MacKeeper Hid Product Update ErrorSecurity Software Wasn't Receiving Updated Anti-Virus Signatures
Most anti-virus applications depend strongly on regular updates that supply technical descriptions of new malware, known as signatures. Although signatures aren't the only way to detect malware - some vendors are moving away from using them - they're useful for stopping viruses, albeit after an attack has been seen in the wild.
Enter MacKeeper, a security product for Apple computers whose annoying pop-up advertisements warning "Your Mac Might Be Infected!" abound across the web. MacKeeper, owned by Kromtech Alliance Corp. of Germany, has long been criticized for its marketing techniques.
"I would be very disturbed to learn that my anti-malware solution was quietly failing to download updates for any length of time."
Earlier this month, AV-Test, an independent anti-virus testing organization, released the results of an evaluation of a dozen Mac security products. It intended to test MacKeeper, but the software was dropped after it was found to not be updating itself. AV-Test says it was told MacKeeper, which licenses an anti-virus engine from Avira, had problems receiving updates for three months.
Having written about MacKeeper several times last year as its former owner was reacting to a class-action lawsuit that centered on alleged deceptive marketing practices, I decided to query Kromtech.
It's Not Us, It's Avira
Bob Diachenko, a senior PR expert with Kromtech, blamed Avira, saying a 32-bit file the company delivers to update MacKeeper's signature database was misconfigured. He said the issue didn't last three months, but between four to six weeks. I then reached out to an Avira spokeswoman, who told me that the problem, which didn't affect other Avira products, was resolved in May.

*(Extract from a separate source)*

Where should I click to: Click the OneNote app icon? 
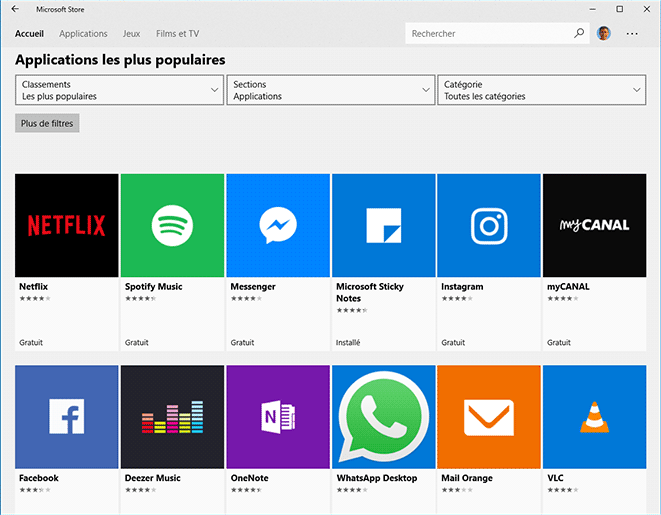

Six weeks seemed to me to be a long time for a security product to not receive signature updates. To be sure, far fewer malware programs target Apple Macs as compared to Windows. This year, there have only been about three true Mac malware programs (see Alert: Ransomware Targets Macs). But Mac security software often does flag so-called potentially unwanted programs such as adware, of which there have been a few dozen samples and variants circulating this year.
I asked Kromtech's Diachenko if his company notified its customers of the product error. "[The] AV database was outdated only for the mentioned period of time, so we did not notify our customers taking into account the temporary character of the issue," he says.

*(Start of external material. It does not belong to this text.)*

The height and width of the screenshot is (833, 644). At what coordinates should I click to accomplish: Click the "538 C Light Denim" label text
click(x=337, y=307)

Simon Edwards, founder of the security software tester SE Labs in London, says that in the early 2000s, AV products would get updates weekly, but those days are long gone.
"I'd say that even a week was quite a long time in the world of anti-malware updates," Edwards says. "I would be very disturbed to learn that my anti-malware solution was quietly failing to download updates for any length of time."
Maik Morgenstern, CTO for AV-Test, says the risk to Mac users would be lower than if the same sort of glitch occurred with a Windows AV product. But still, the lack of notification to customers of a product fault smacks of irresponsibility.
"Any disruption in the service should be reported to the user," Morgenstern says.
Since Kromtech acquired MacKeeper in April 2013, it has sought to rehabilitate its image, toning down its marketing and tweaking warnings it presents to potential customers who stumble across its ads. As part of those efforts, it has sought to position itself as a peer of other security companies, and in January it launched an Analytical and Security Center run by Chris Vickery.
Vickery was retained about a month after he discovered a 21GB MongoDB database containing Kromtech's customer data online that required no authentication to view (see MacKeeper: 13M Customers' Details Exposed ).
But Kromtech would probably be best served by directing its research efforts toward its own product.
As part of research for this blog to figure out if MacKeeper had resumed getting updates, Thomas Reed, a Mac security expert who now works for Malwarebytes, took a look at MacKeeper version 3.10.1 running on Mac OS X 10.10.5.
Reed installed "Eleanor," the nickname for a backdoor discovered earlier this month that was seeded inside a fake file converter called EasyDoc Converter (see Mac Malware: Still No Need to Panic). MacKeeper detected a couple of PHP files associated with Eleanor but not the launch agents or executables.
"Eleanor should still work just fine in this state," Reed says.
The fault, though, lies with Avira, since MacKeeper licenses its AV engine. For reference, Reed tested Avira's engine against Eleanor and achieved the same result - the malware wasn't detected.
The lesson here from all of this isn't anything new: Be wary of MacKeeper and Avira.